Date: Tue Apr 28 2026 - 10:35:28 EST

On Tue, Apr 28, 2026 at 9:51 PM Wenchao Hao <haowenchao22@xxxxxxxxx> wrote:
>
> On Tue, Apr 28, 2026 at 2:17 AM Yosry Ahmed <yosry@xxxxxxxxxx> wrote:
> >
> > On Sat, Apr 25, 2026 at 9:13 PM Wenchao Hao <haowenchao22@xxxxxxxxx> wrote:
> > >
> > > On Tue, Apr 21, 2026 at 8:16 PM Wenchao Hao <haowenchao22@xxxxxxxxx> wrote:
> > > >
> > > > Swap freeing can be expensive when unmapping a VMA containing
> > > > many swap entries. This has been reported to significantly
> > > > delay memory reclamation during Android's low-memory killing,
> > > > especially when multiple processes are terminated to free
> > > > memory, with slot_free() accounting for more than 80% of
> > > > the total cost of freeing swap entries.
> > > >
> > > > Two earlier attempts by Lei and Zhiguo added a new thread in the mm core
> > > > to asynchronously collect and free swap entries [1][2], but the
> > > > design itself is fairly complex.
> > > >
> > > Hi Nhat, Kairui, Barry, Xueyuan,
> > >
> > > Thanks for the review. I agree with the direction and have some ideas for
> > > an alternative approach.
> > >
> > > My approach: first eliminate pool->lock from zs_free() itself, then defer
> > > free to per-cpu buffers with a lockless handoff, and finally reduce
> > > class->lock overhead during drain by exploiting natural class locality.

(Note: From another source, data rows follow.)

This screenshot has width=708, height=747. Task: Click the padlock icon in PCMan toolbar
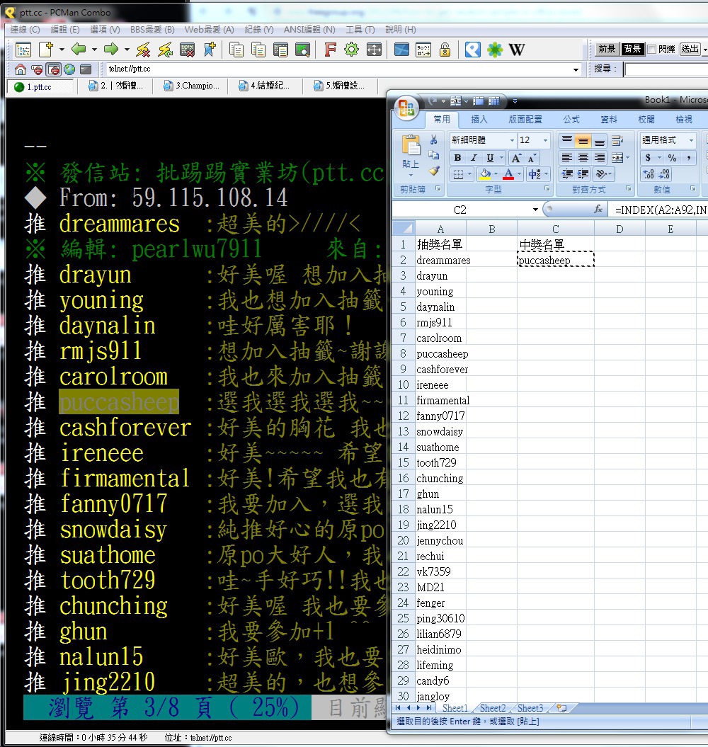[x=445, y=50]
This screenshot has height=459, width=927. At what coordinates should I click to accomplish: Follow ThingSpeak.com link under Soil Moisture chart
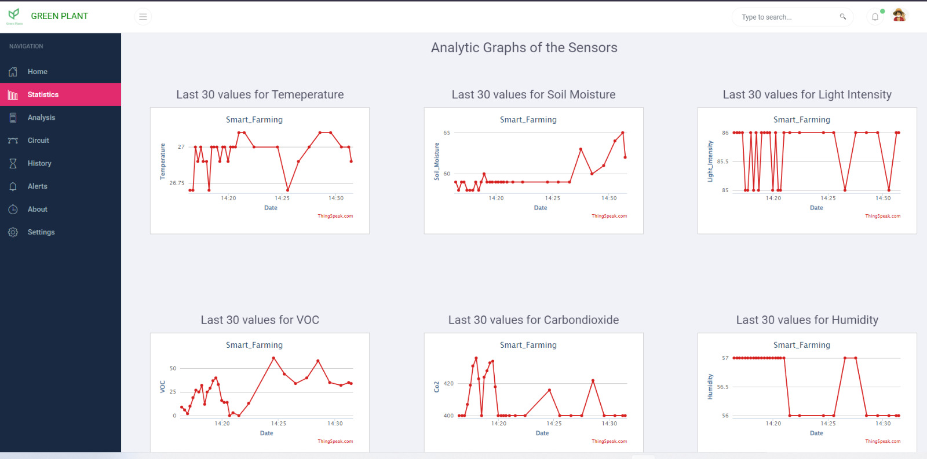point(609,216)
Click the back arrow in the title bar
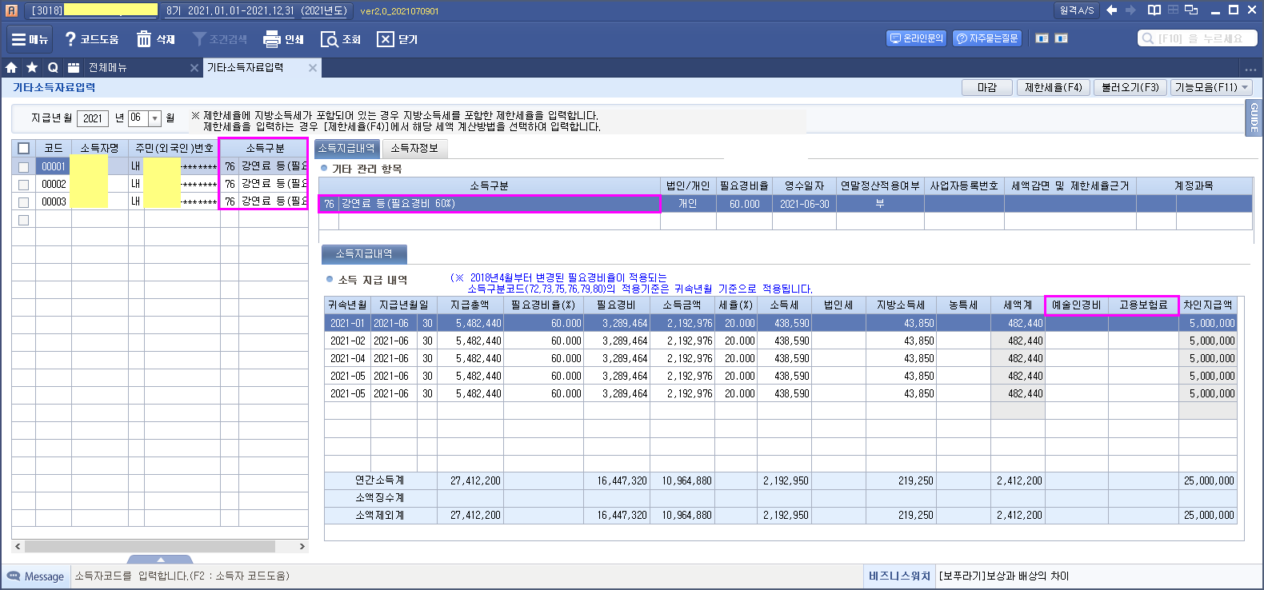This screenshot has height=590, width=1264. tap(1111, 10)
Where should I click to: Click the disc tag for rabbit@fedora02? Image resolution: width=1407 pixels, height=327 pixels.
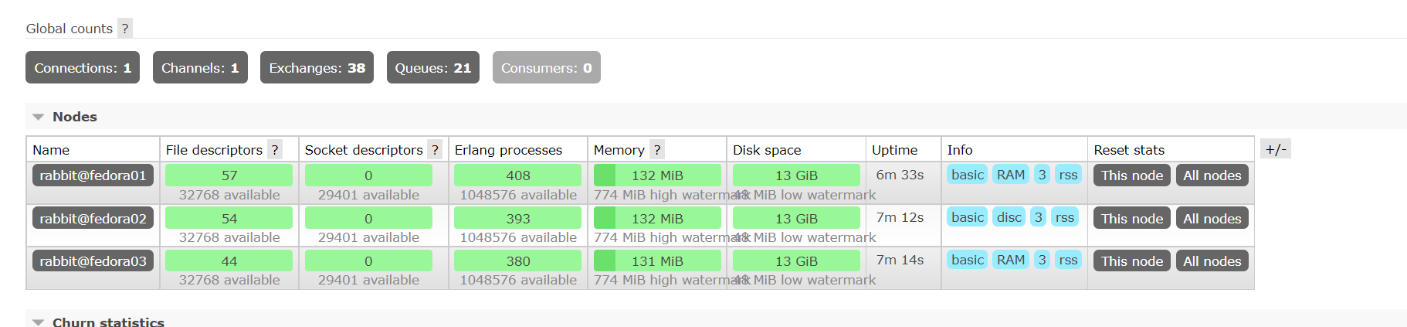tap(1009, 217)
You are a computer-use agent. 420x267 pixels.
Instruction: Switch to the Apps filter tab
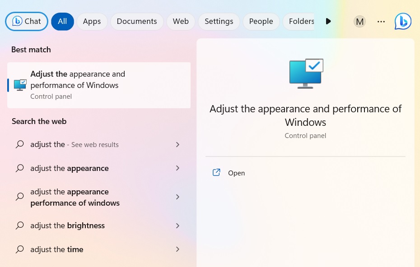tap(92, 21)
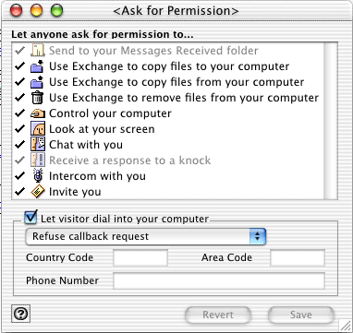Click the Save button
This screenshot has width=353, height=333.
(x=301, y=315)
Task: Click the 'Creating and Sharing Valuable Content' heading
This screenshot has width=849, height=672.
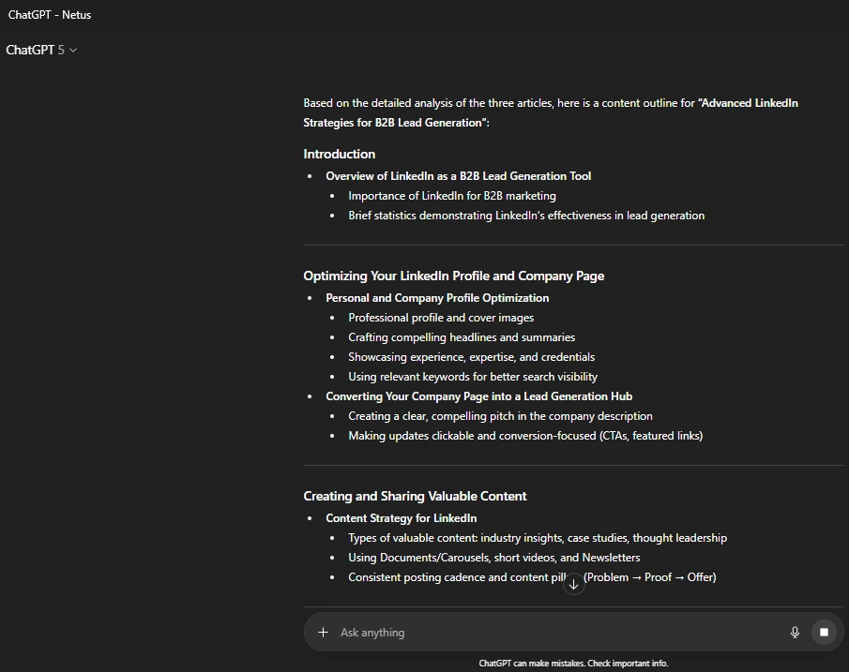Action: coord(415,496)
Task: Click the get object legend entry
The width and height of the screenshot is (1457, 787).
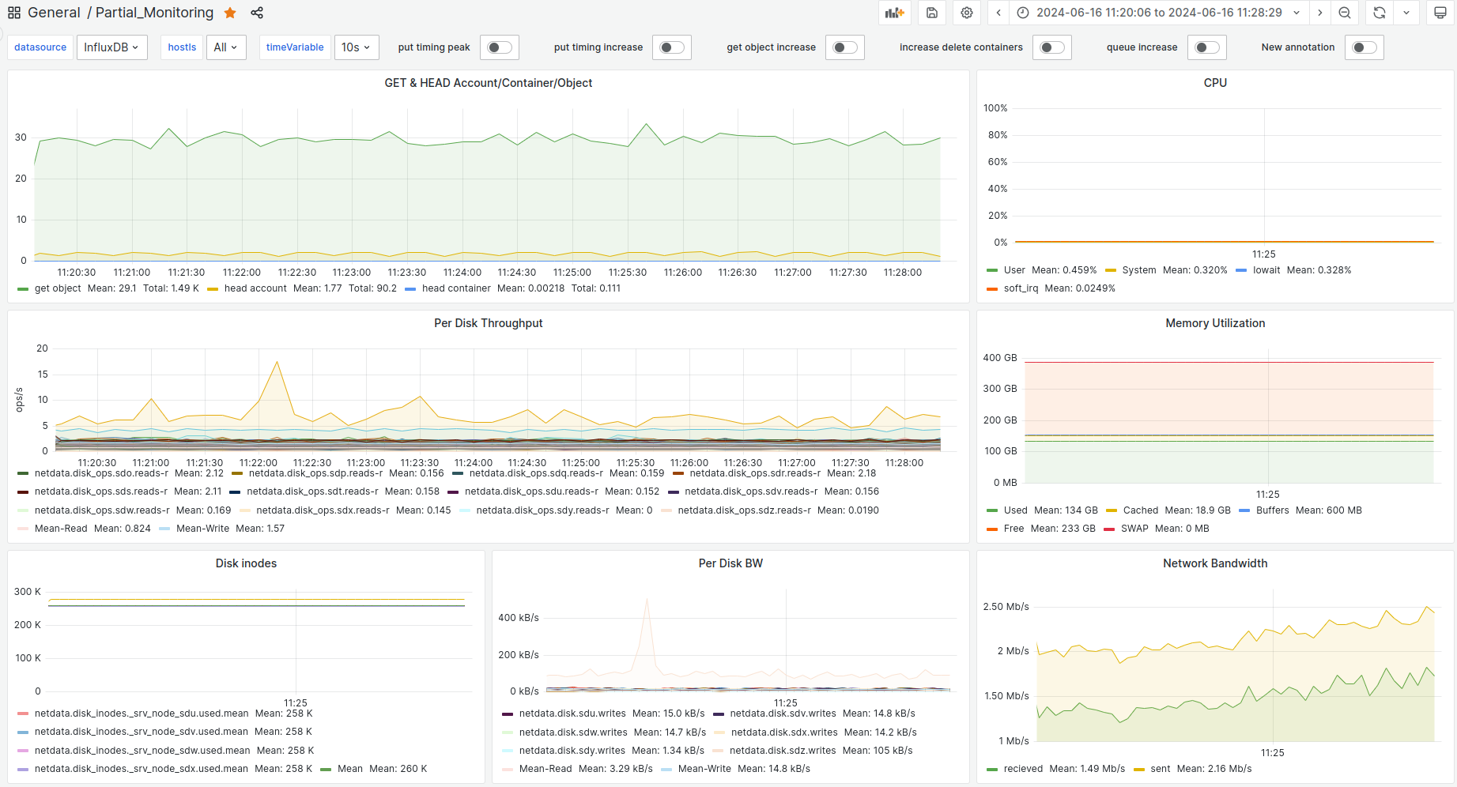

> > > Achieving both per-cpu and per-class is difficult, so the class->lock
> > > optimization is a compromise — but one that works well in practice.
> > >
> > > 1. Encode class_idx in obj to eliminate pool->lock
> > >
> > > OBJ_INDEX_BITS is over-provisioned on 64-bit. For example on arm64
> > > (chain_size=8): OBJ_INDEX_BITS=24 but only 10 bits are actually needed
> > > for obj_idx, leaving 14 spare bits.

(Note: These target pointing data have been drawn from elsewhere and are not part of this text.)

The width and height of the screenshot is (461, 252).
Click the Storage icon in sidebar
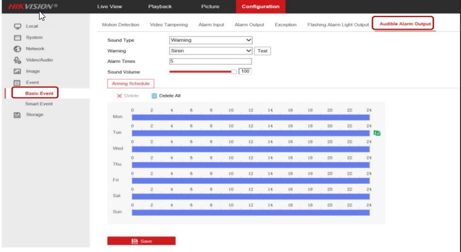pos(17,115)
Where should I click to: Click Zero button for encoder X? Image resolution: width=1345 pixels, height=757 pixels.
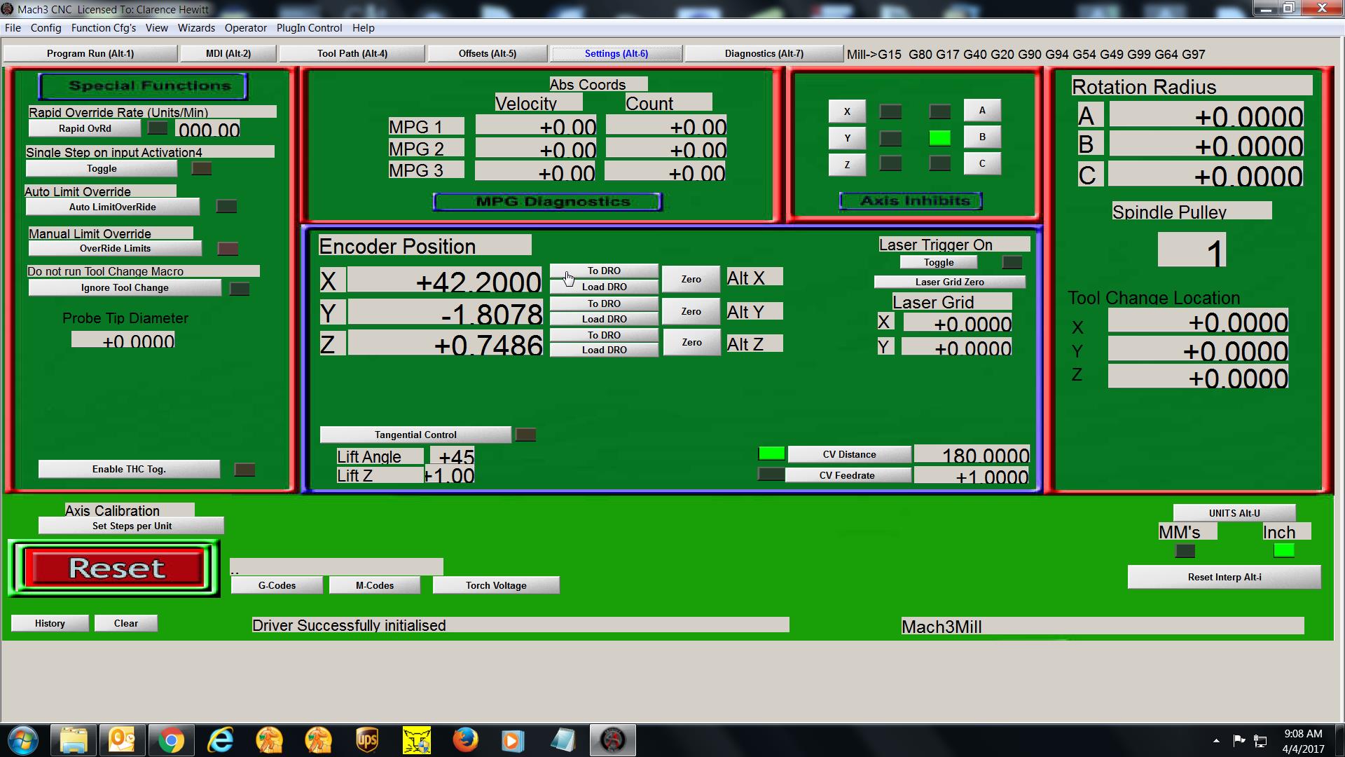coord(691,279)
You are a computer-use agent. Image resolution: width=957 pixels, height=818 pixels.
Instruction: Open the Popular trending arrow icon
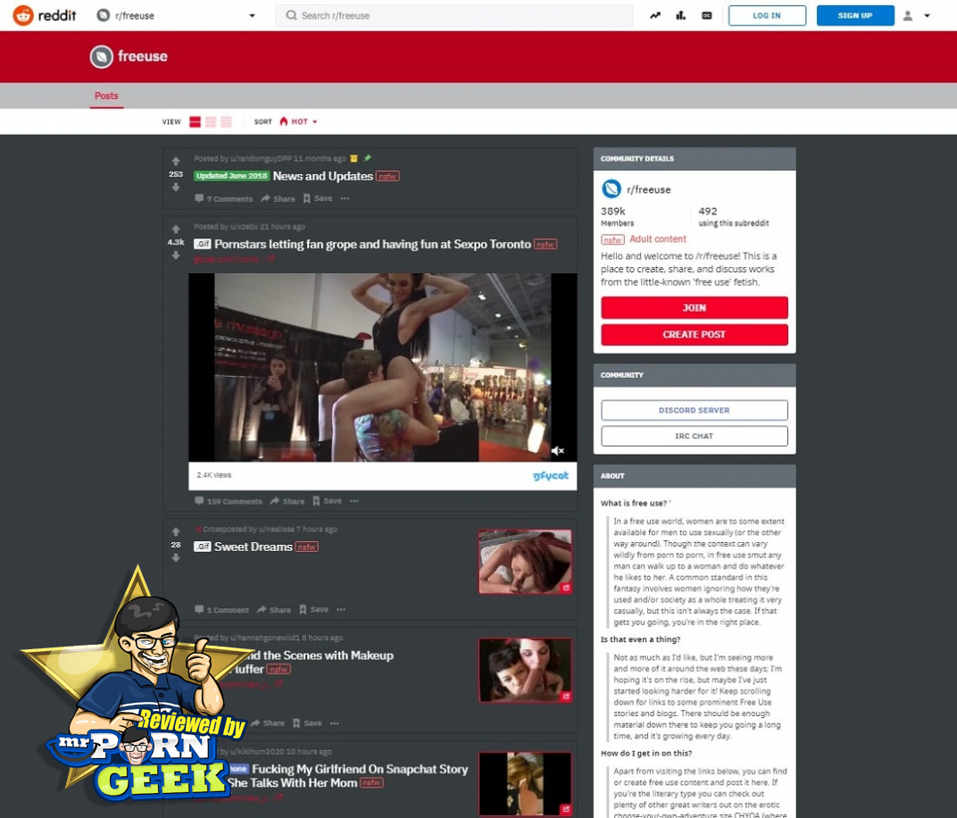point(655,15)
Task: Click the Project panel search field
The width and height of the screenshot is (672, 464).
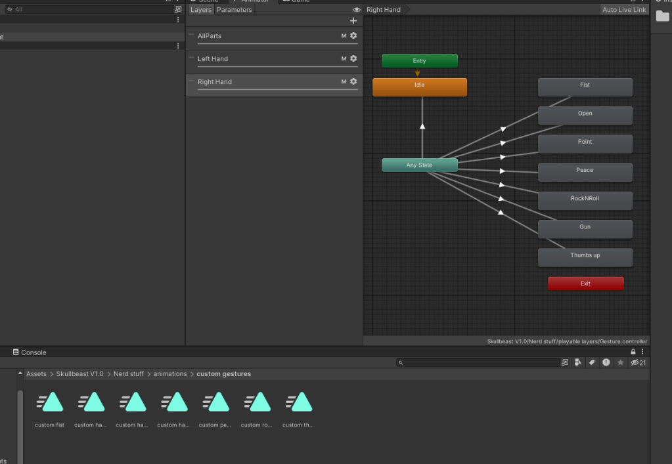Action: [x=480, y=362]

> > > We can split OBJ_INDEX into class_idx + obj_idx:
> > >
> > > obj: [PFN | class_idx (OBJ_CLASS_BITS) | obj_idx (OBJ_IDX_BITS)]
> > >
> > > OBJ_CLASS_BITS is computed dynamically as `ilog2(ZS_SIZE_CLASSES - 1) + 1`
> > > (8 bits for 4K pages, 9 for 64K).
> > > Since class_idx is invariant across migration (only PFN changes), zs_free()

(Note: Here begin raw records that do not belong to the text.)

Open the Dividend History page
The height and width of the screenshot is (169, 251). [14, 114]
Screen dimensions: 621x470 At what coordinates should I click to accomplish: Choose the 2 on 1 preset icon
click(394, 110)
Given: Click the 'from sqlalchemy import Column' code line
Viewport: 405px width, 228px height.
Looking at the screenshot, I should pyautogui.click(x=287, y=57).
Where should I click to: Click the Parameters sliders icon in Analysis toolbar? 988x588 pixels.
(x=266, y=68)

> > > can extract class_idx locklessly, then acquire class->lock and re-read obj for a
> > > stable PFN. No pool->lock needed.
> >
> > How much of the benefit do we get with just these locking improvements
> > without having to defer any of the freeing work?
> >
>
> Hi Yosry,
>
> Thanks for the review. Great question — we tested exactly this.
>
> With only the class_idx-in-obj encoding (eliminating pool->lock from
> zs_free, no deferred freeing), we measured on two platforms.
>
> Test: each process independently mmap 256MB, write data, madvise
> MADV_PAGEOUT to swap out via zram (lzo-rle), then concurrent munmap.
>
> Raspberry Pi 4B (4-core ARM64 Cortex-A72):
>
> mode Base ClassIdx-only Speedup
> single 59.0ms 56.0ms 1.05x
> multi 2p 94.6ms 66.7ms 1.42x
> multi 4p 202.9ms 110.6ms 1.83x
>
> x86 physical machine (4-core Intel i7-12700, 2 rounds averaged):
>
> mode Base ClassIdx-only Speedup
> single 11.7ms 9.8ms 1.19x
> multi 2p 24.1ms 17.2ms 1.40x
> multi 4p 63.0ms 45.3ms 1.39x
>

Correction on the x86 test description: the machine is a 20-core
Intel i7-12700, not 4-core. The test only ran 4 concurrent
processes. The multi 4p result (1.39x) is with 4 out of 20 cores
active — pool->lock contention would be higher with more
concurrent processes on this machine.